化膿性肋膜炎

之は湿性肋膜炎で水が溜るやうに、その個所に膿が溜るのであります。最初から膿が溜るのと、湿性肋膜が長引いて化膿性になるのと両方あります。 普通、悪性とされてゐますが、吾々の方では、とても治りいいのであります。随分ひどいのも治るのであります。「湿性肋膜が化膿性肋膜になり」又は、「本来の化膿性肋膜のその膿が、肺に浸潤して、痰になって出る」場合があります。

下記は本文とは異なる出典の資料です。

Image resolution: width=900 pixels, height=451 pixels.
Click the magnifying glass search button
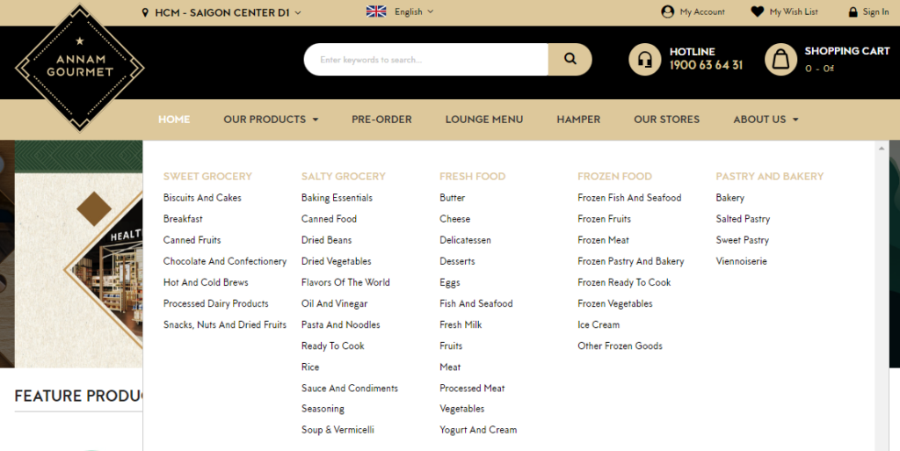[570, 60]
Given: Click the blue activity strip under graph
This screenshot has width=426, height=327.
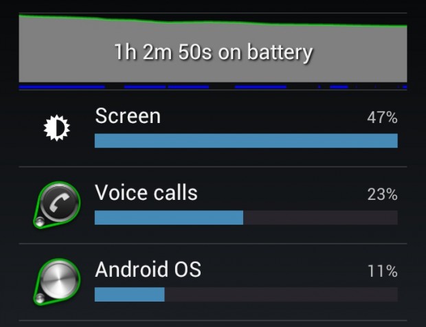Looking at the screenshot, I should click(x=213, y=87).
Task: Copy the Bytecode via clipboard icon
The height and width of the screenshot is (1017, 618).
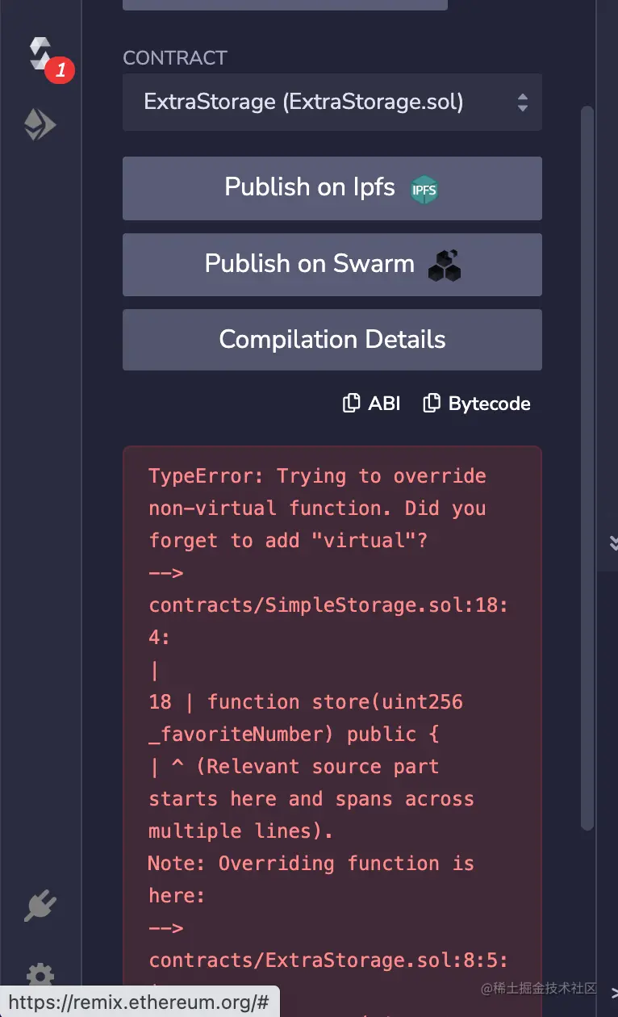Action: click(x=432, y=404)
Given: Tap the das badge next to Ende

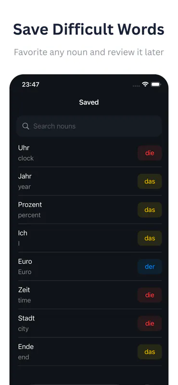Looking at the screenshot, I should [150, 352].
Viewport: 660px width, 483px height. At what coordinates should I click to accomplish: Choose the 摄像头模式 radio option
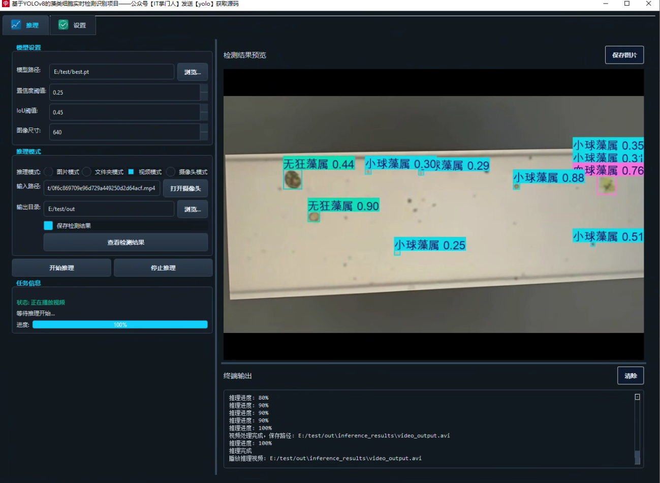(171, 172)
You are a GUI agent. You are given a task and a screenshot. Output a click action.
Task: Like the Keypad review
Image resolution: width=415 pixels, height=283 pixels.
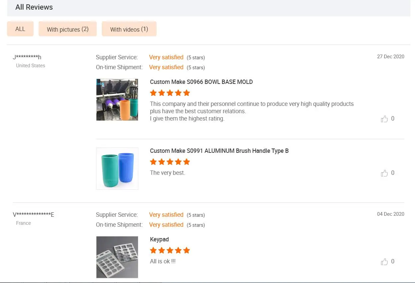384,262
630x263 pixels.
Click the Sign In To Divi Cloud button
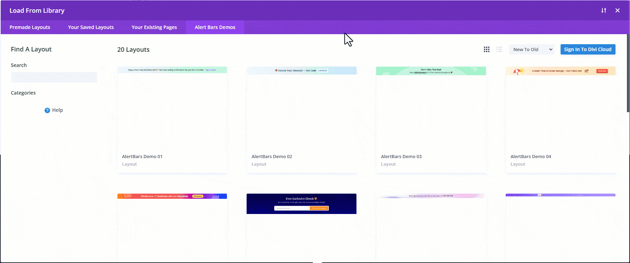point(588,49)
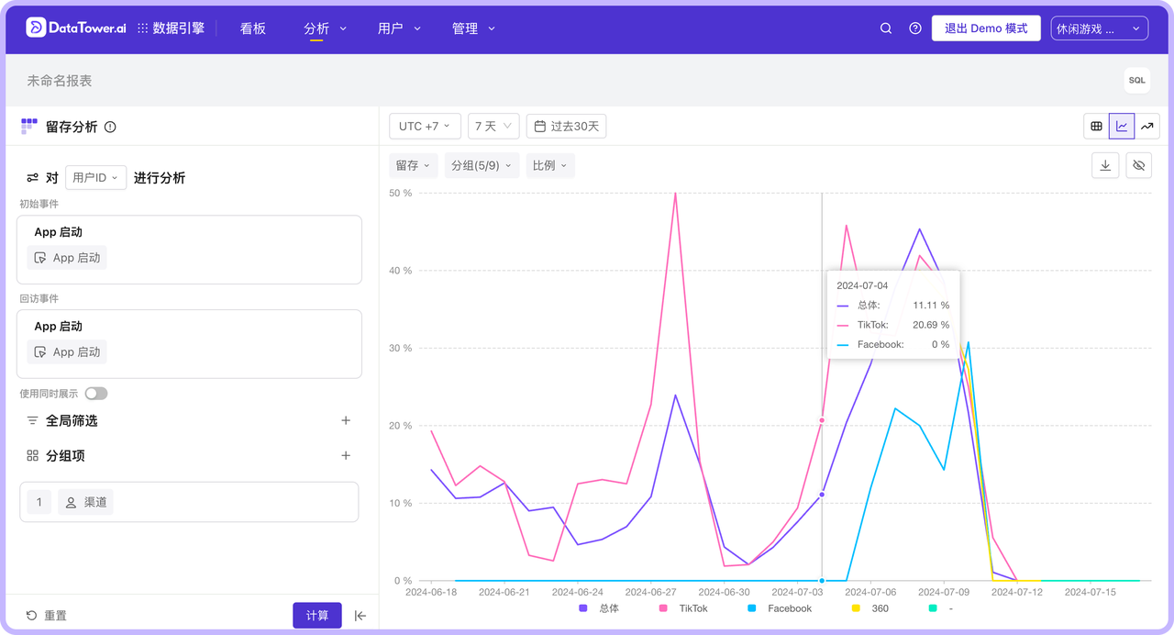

此場合よく肺結核と診られるのであります。

以前三十位の婦人で、某大病院に入院してゐたんですが、私が行ってみると、背中へ孔を穿けて毎日膿を除ってゐた。そして断えず膿が出る。咳一つしても、息を一寸深くしてもダラダラと牛乳のやうな膿が流れ出るのでした。段々衰弱してゆくので、終に退院して私の方へ治療に来たのです。すると、傷口には「ガーゼ」が細く入れてある。そして其穴が塞がるといけないからといふので、近日もう一個所大きく切る事になってゐたのであります。その穴は、針の穴位になってゐたんですが、私の所へ来てからガーゼを詰めなかったので、翌日穴は塞がってしまった。その日治療に行ってみると、其婦人は御亭主の前で泣いてゐる。『何故泣いてゐるのか』と訊くと「実は、傷が塞がると、膿が頭へ昇って脳症を起し、生命がないとの事を聞いてゐるから、穴が塞がった以上もう生命がない」と絶望してゐるのであります。「それではもう一遍病院へ行って切ってもらったら」と御亭主は奨めるけれど、「もう今更再び病院は嫌だ」と御本人は言ってゐる。それで私は『そんな事はない。外から膿を溶かせるから』と慰めた所まあ、半信半疑で兎に角そのままになった。そのうち段々具合がよくなって、食欲はつき、歩いて便所へ行けるやうになった。そして一週間程経ったらお正月で、お雑煮を三杯も喰べたのであります。そして一ケ月余りですっかり治ったのであります。これは化膿性肋膜炎でも、随分ひどいものだったのですが、今でもピンピンしております。